While many vintage purchases are made online today, there remains a place where sneakerheads can gather for trading and buying — Sneaker Con, which started in New York in 2009 and has hosted events for over a million sneakerheads in more than 40 cities worldwide.

Proving just how far sneakers have come in pop culture, the shoes are now even a darling of museums such as at Toronto’s Bata Shoe Museum, which mounted a traveling exhibition in 2013, “Out of the Box: The Rise of Sneaker Culture.” The exhibit posited the sneaker not only as a cultural icon but also a political symbol with an ever-changing dialogue between those who make sneakers and those who wear them. “Museum visitors had the opportunity to explore the historical beginnings of the sneaker from its emergence in the 19th century to becoming one of the most democratic forms of footwear in the 20th century to its current position as status symbol and icon of urban culture,” the museum noted of the exhibit, which featured 120+ pairs of sneakers.

Ringo Starr’s Adidas sneakers, with custom embroidered star design in red, white and black, went for $2,250 + buyer’s premium in November 2017 at Julien’s Auctions. Photo courtesy of Julien’s Auctions and LiveAuctioneers

A recent article on Sneakers News featured interviews with four collectors of Nikes. “Since Nike has a far-reaching assortment of models for various sports and styles with everything from mainstream genres like basketball and running to more obscure sub-brands like Nike ACG, collectors can get as general or specific as they want,” the article noted. Many collectors are drawn to renowned specialty categories like Air Jordans, LeBrons and Air Maxes.
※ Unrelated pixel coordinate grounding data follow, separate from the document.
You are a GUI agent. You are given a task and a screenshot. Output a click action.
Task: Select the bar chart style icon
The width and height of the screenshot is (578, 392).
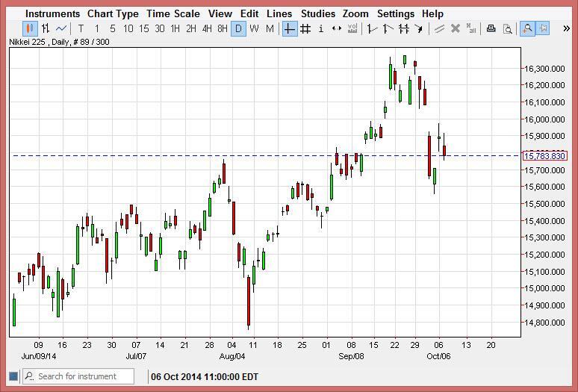pos(46,29)
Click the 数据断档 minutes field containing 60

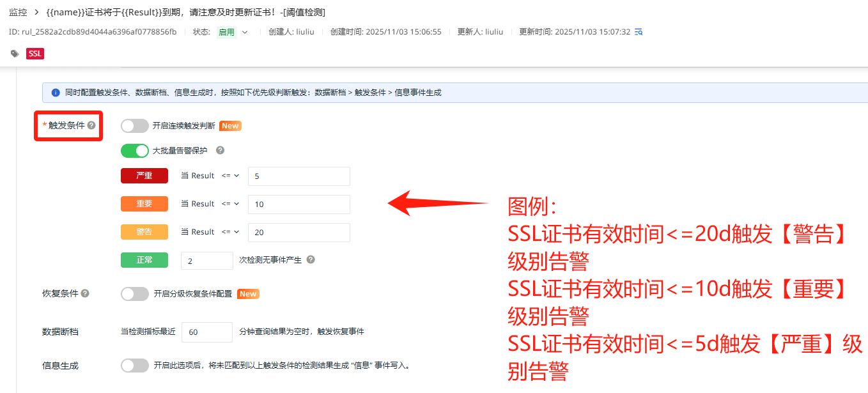point(206,332)
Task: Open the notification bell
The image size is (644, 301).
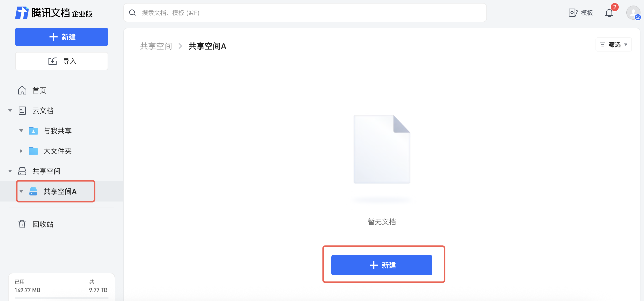Action: (609, 13)
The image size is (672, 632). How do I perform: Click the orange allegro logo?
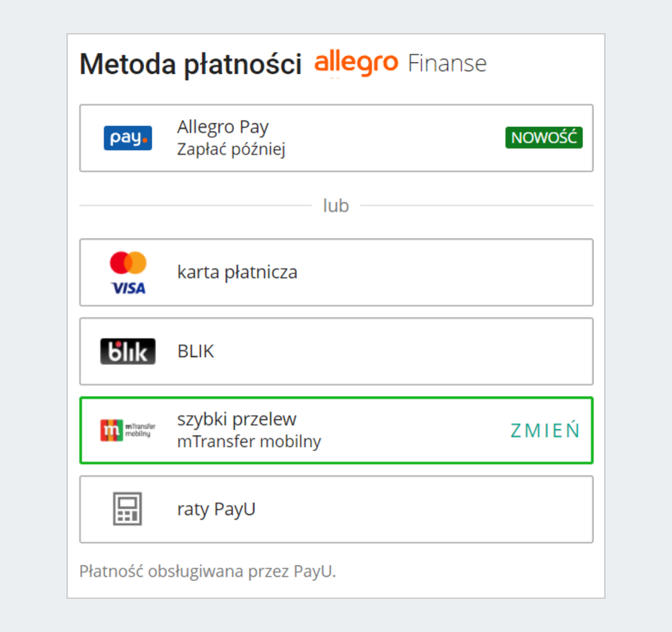coord(356,63)
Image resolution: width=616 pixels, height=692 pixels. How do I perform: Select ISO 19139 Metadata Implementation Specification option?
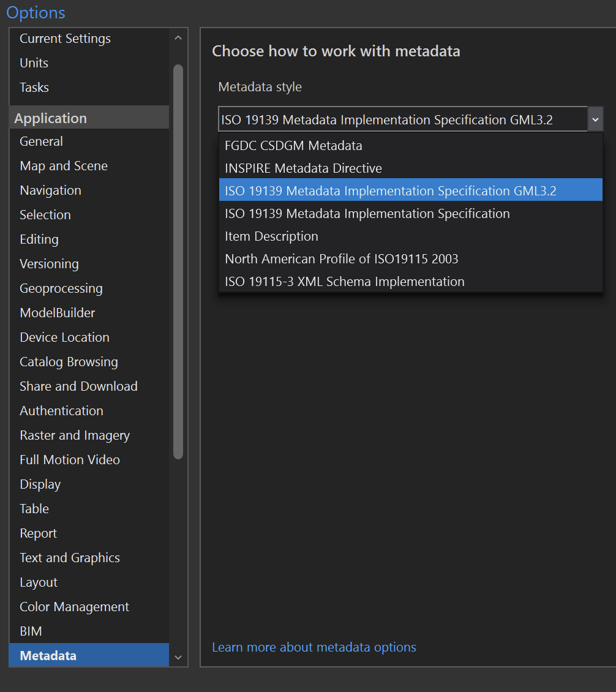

Bobbito Garcia, author of Where’d You Get Those? NYC’s Sneaker Culture: 1960-1987, has said sneaker culture has changed much from the early days. Buyers today have infinitely more choices than in the 1970s when there were only a few colors and most sneaker brands issued new models only once a year. Now, brands drop new models nearly every week.

This pair of game-worn Nike Air Jordans, circa 1990, gifted by Michael Jordan to Whitney Houston, sold for $16,000 + buyer’s premium in June 2016 at Heritage Auctions. Photo courtesy of Heritage Auctions and LiveAuctioneers

While basketball sneakers often bring the highest prices, led by Michael Jordan, whose branded sneakers dominate the top 10 prices on LiveAuctioneers, sneakers designed for soccer, skateboarding and other sports are also popular with collectors. For investment-grade collectors, sneakers associated with a particular athlete, and those worn in important games or tournaments, are especially desirable. And whether buying to wear or buying to buy, average collectors have plenty from which to choose. The coolest thing about sneakers, perhaps, is that the varieties are endless, so you’re sure to find a pair that reflects your own personal style and makes you feel like a superstar.